* Action item *
Where the records below have a line with "each", that line is to be copied.

* Records to use *
__________________________________________________

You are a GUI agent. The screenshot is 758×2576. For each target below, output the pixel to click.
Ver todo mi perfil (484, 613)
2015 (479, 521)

__________________________________________________

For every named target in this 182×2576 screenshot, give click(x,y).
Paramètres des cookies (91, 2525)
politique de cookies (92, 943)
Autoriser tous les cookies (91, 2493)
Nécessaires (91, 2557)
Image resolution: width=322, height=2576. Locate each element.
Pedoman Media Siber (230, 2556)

__________________________________________________

* Exercise result *
You are a GUI agent. The screenshot is 758×2576. For each target below, output the pixel to click.
Image resolution: width=322, height=2576. Locate each element.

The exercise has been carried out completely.